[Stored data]
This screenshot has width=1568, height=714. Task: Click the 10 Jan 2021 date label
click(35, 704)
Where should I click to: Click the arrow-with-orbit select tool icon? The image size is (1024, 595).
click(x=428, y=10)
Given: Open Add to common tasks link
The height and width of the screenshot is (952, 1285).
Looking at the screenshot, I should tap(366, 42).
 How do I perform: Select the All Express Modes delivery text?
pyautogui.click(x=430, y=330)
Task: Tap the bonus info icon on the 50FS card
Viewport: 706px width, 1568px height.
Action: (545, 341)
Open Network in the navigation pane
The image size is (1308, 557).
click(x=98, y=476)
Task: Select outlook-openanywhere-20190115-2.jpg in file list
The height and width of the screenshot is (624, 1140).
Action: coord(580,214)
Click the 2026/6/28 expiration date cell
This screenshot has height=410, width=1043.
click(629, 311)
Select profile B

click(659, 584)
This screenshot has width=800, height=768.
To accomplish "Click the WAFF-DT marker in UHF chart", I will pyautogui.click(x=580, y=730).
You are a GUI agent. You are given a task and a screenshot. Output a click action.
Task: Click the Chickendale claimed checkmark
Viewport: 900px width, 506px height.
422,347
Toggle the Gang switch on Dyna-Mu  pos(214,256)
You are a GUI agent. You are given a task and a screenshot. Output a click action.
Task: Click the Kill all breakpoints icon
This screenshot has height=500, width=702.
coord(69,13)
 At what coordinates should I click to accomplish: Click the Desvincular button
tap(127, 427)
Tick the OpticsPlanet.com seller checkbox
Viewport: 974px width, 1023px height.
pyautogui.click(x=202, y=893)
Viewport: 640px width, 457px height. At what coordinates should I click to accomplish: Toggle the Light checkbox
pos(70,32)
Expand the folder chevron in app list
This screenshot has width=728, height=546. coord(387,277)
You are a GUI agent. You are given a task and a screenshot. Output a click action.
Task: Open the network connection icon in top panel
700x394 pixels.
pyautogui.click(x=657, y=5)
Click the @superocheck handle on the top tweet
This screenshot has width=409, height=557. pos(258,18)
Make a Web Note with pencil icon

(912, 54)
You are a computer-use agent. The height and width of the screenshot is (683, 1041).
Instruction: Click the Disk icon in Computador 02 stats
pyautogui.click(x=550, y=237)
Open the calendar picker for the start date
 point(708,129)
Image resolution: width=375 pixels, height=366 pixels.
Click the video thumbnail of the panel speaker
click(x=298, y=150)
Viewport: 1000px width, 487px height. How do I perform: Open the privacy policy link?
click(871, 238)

_Your objective_
Exact copies of the line containing "Click the video" and of every line after it through the end of the entries are all that should be output.

_Result below_
Click the video thumbnail of the panel speaker
click(x=298, y=150)
Viewport: 1000px width, 487px height. How do I perform: Open the privacy policy link?
click(871, 238)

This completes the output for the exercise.